A key moment (from the year that Magnetic Fields started) comes when Merritt describes, on ’89 The 1989 Musical Marching Zoo’ what sounds like his idealised version of a perfect band: “Anonymous figures with animal heads … This is the band that I wanted to be / No names and faces and no history”. He is also very dryly amusing on his earlier, very first forays into music, when he describes his first band on the terrific ’78 Blizzard of ‘78’: “We made The Cramps sound orchestral / That’s an achievement, I guess / As for rehearsal / We made The Shaggs sound like Yes”. The laconic narration goes on to claim that this period of his life, living in a commune and making music with fellow teenage friends “was hell”, but the affectionate nostalgia is audible in the lyrics.
Of course, there is so much else in this densely-packed release to unpick. Merritt opines on different styles of music, with disco, noise rock, the New Romantics, synthesizers and more all getting name-checks. Religion and philosophy also feature (see in particular the quite wonderful ’86 How I Failed Ethics’, chock-full of Merritt’s genius story-telling, all set impeccably in rhyme).
Styles veer from synth bangers to lo-fi noise at will, so despite the length of the album it never even begins to feel ‘samey’ or over-long. Throughout, of course, those masterly rhyming couplets pop up time and time again to floor you with their wit, appropriateness and elegance. Another whole review again could be written simply quoting line after line, but their joys are probably best discovered in context with the music (hint: rhyme fans should, in particular, check out the tracks from 67, 68, 78, 86, 93, 00, 05 and 15).

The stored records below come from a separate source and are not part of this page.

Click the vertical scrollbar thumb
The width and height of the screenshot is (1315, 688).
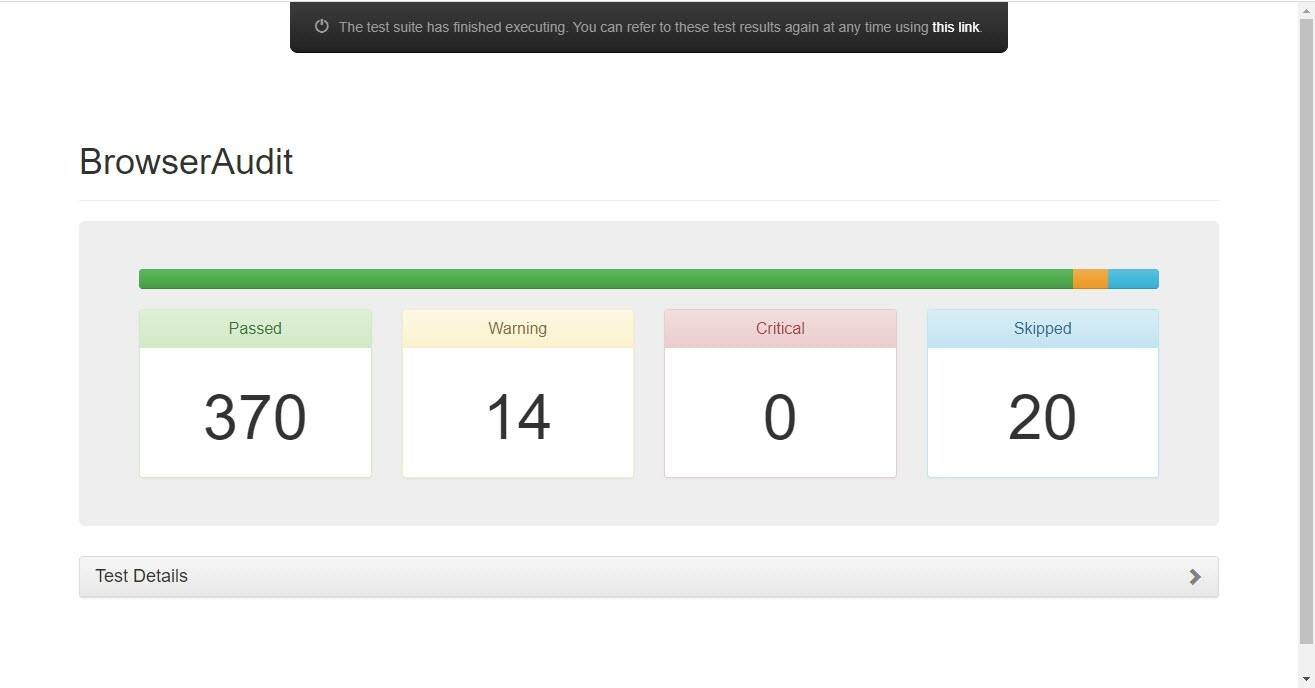1306,330
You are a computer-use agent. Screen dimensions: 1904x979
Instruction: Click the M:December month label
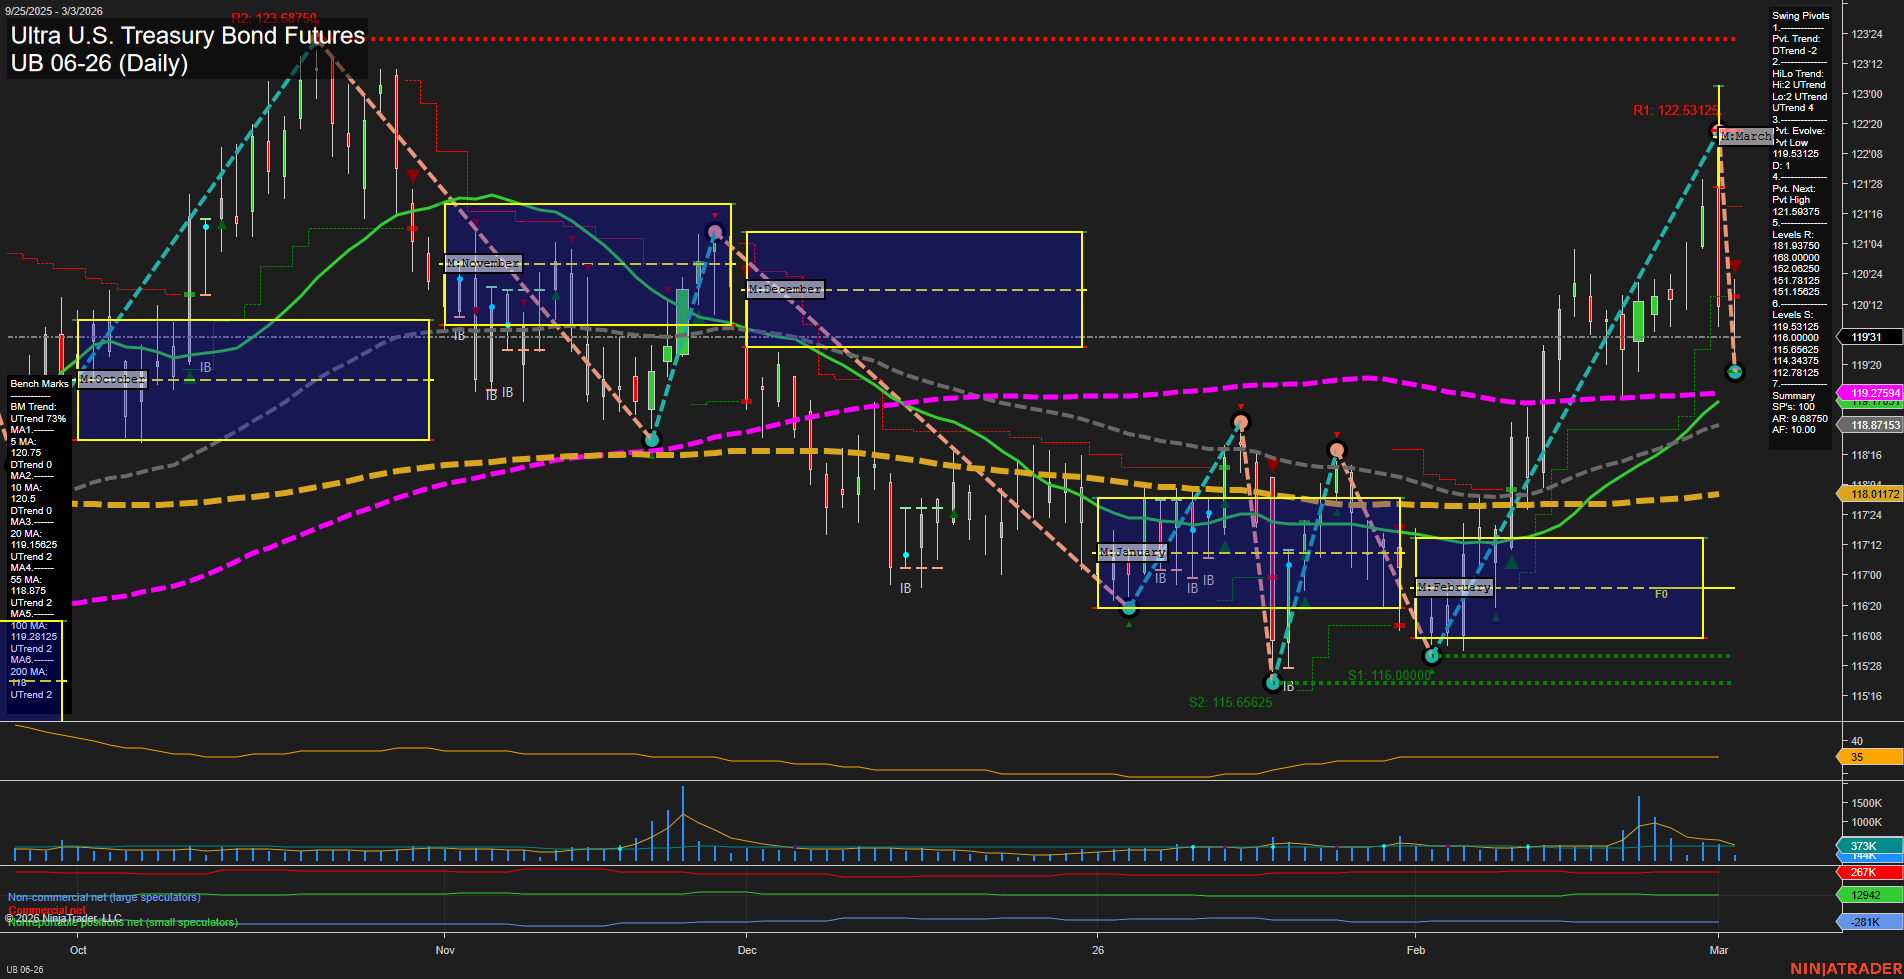[x=785, y=289]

So do you finish listening to 50 Song Memoir with a better sense of Stephin Merritt: the man? Yes, I think on one level you probably do. You will have learned that he used to hang out at Danceteria in the Eighties, that he has suffered throughout his life from a range of strange ailments, that his mother was an unconventional yet well-educated woman and that, like us all, he seems to have had his fair share of romantic ups and downs in his 50 years of life so far.

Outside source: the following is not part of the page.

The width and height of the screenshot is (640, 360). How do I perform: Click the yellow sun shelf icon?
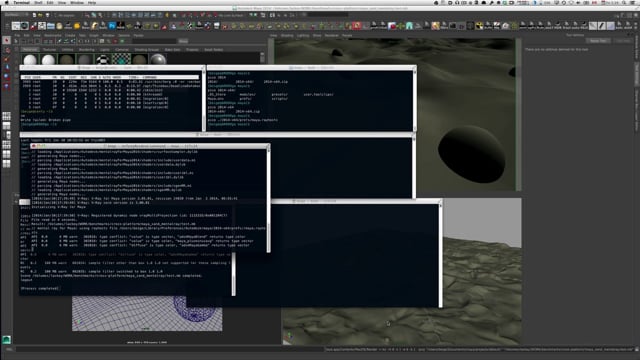coord(77,26)
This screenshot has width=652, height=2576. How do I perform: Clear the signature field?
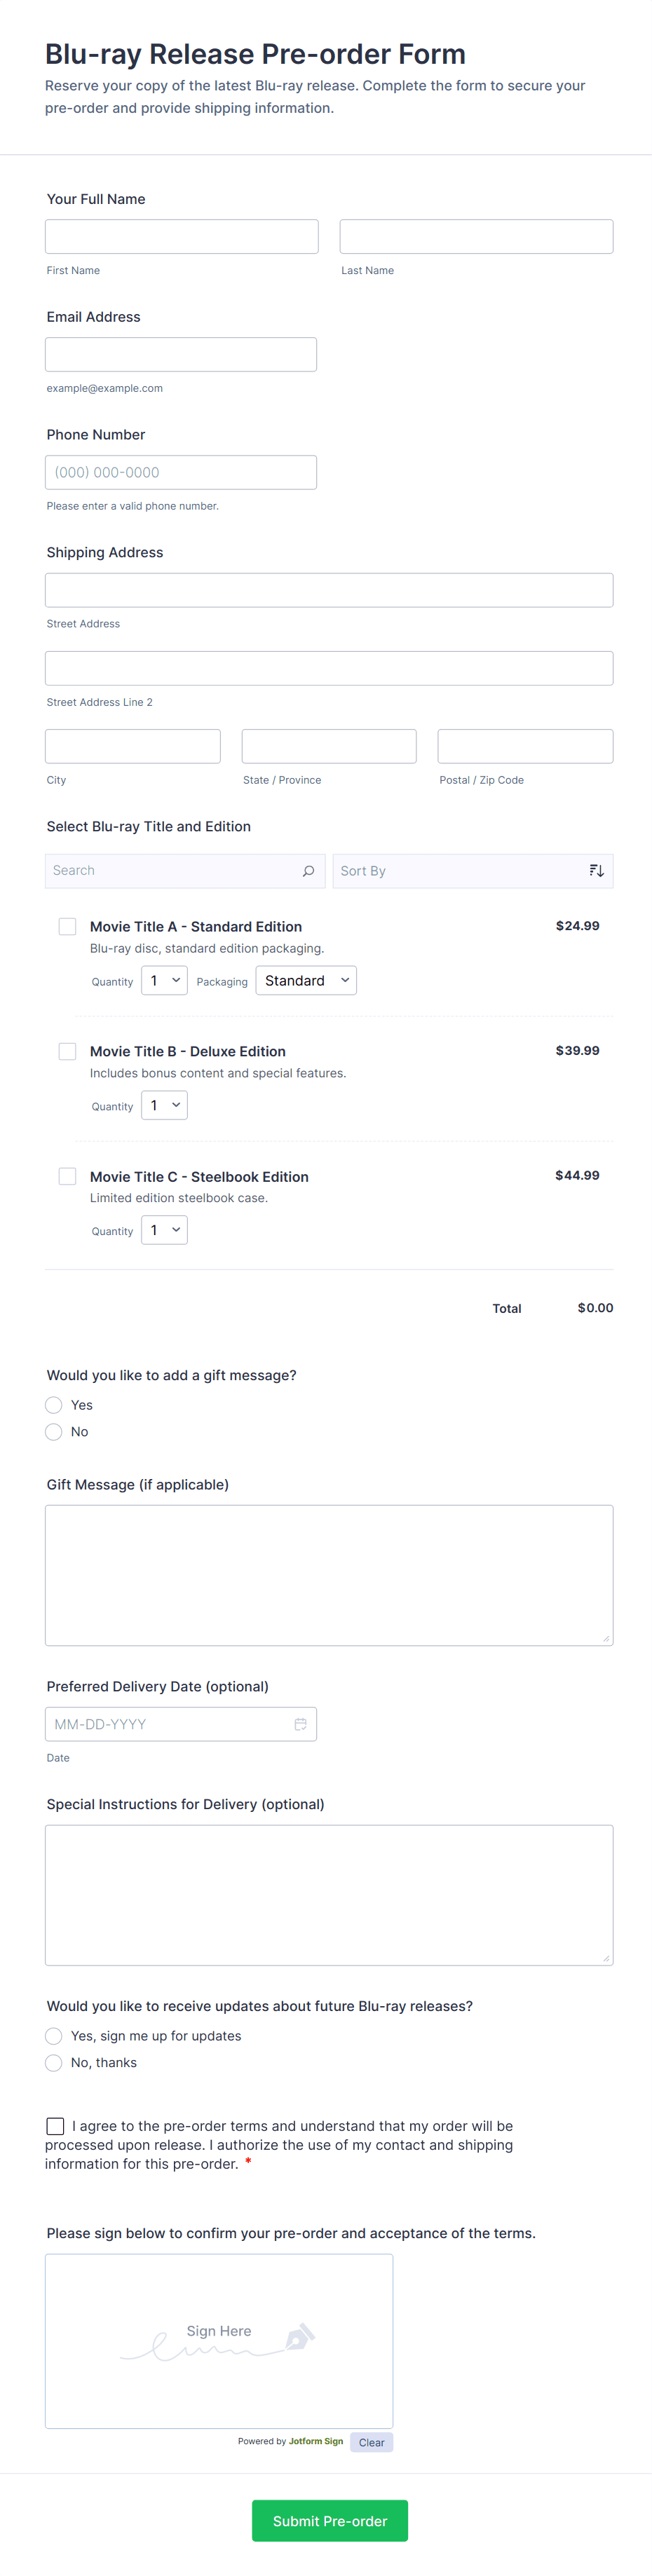coord(371,2442)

But this is an artist that reserves the right to still obfuscate and obscure. Along the way you will also have heard an emotional love song… to a bar (one of the album’s highest points, remarkably) and got confused by precisely who is who, and who might fit in where in the narration. But that’s good, right? Merritt has lifted the curtain JUST enough to draw us that bit more into his world, while still maintaining both his brilliantly singular world-view and style AND enough distance for us to look on in abject admiration.